Hiqa board considers request for Savita inquiry
Also in the Dáil today, Mr Kelleher and Sinn Féin health spokesman Caoimhghin O Caolain urged the Taoiseach to personally intervene and make contact with Praveen Halappanavar.
Ms Burton said the issue was about the safety and care of women so the episode, or some tragic happening like it, did not occur again.
“It is the duty of the HSE to find out and see, in relation to that hospital, if there were unsafe practices and that they would be amended and strengthened so that women could be assured that their safety and care is the primary consideration,’’ she added.
Labour Senator Ivan Bacik today said there was a "great deal of disquiet" among her party colleagues about the way the "inquiry has been handled" and the lack of trust which had arisen as the inquiry unfolded.
It was "very hard to see how inquiry can continue" without the cooperation of the family, she told Morning Ireland on RTÉ Radio.
Mr Higgins' comments were "very diplomatically framed" and "timely", she said.
Minister for Health James Reilly conceded yesterday the HSE investigation could lack a "completeness of information" if Mr Halappanavar maintains his refusal to co-operate.

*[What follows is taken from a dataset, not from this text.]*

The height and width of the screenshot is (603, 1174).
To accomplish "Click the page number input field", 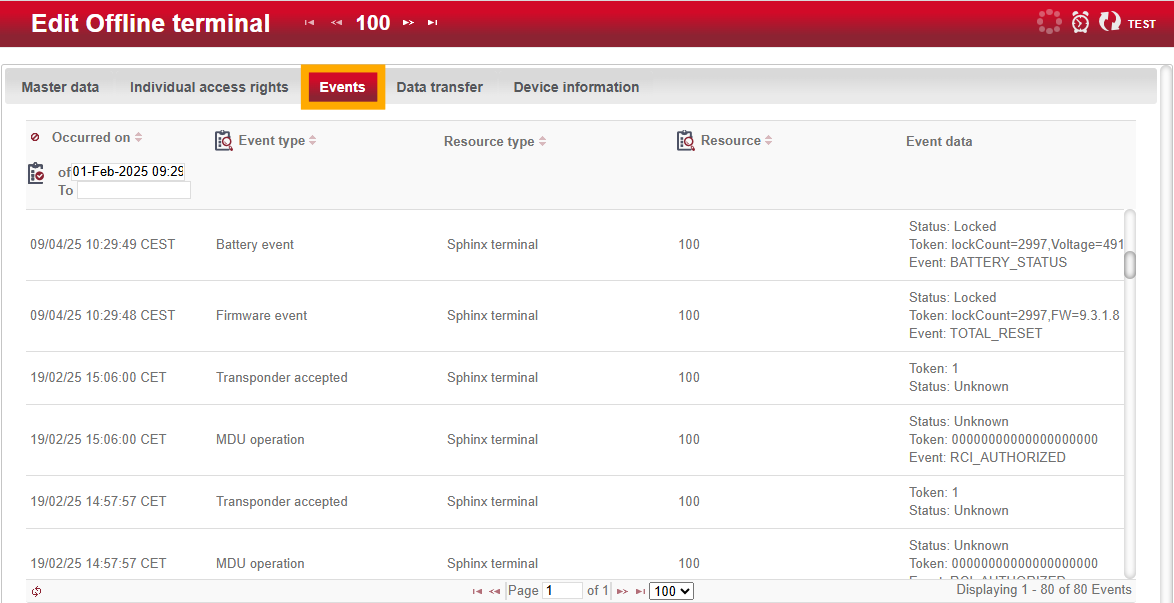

Mr Halappanavar said on Prime Time last night, during which he repeated his lack of confidence in the HSE to carry out any investigation into his wife’s death.
"These people are salaried by the HSE," he said. "They pay them. We think that there would be some kind of bias during the investigation."
He said he and his wife were told by medical staff a termination on medical grounds was not possible as a foetal heartbeat was present and due to Ireland being a "Catholic country".
"We just can't believe that in the 21st century."
Ms Halappanavar died from septicaemia in University Hospital Galway last month. She had been 17 weeks pregnant and her husband says she repeatedly asked for a termination but was refused because a foetal heartbeat was present.
Mr Higgins said the investigation into Ms Halappanavar's death must ensure "above all else" that women will be safer and get the medical services during pregnancy to which they are entitled. He was responding to questions from local journalists during an official visit to Liverpool and Manchester.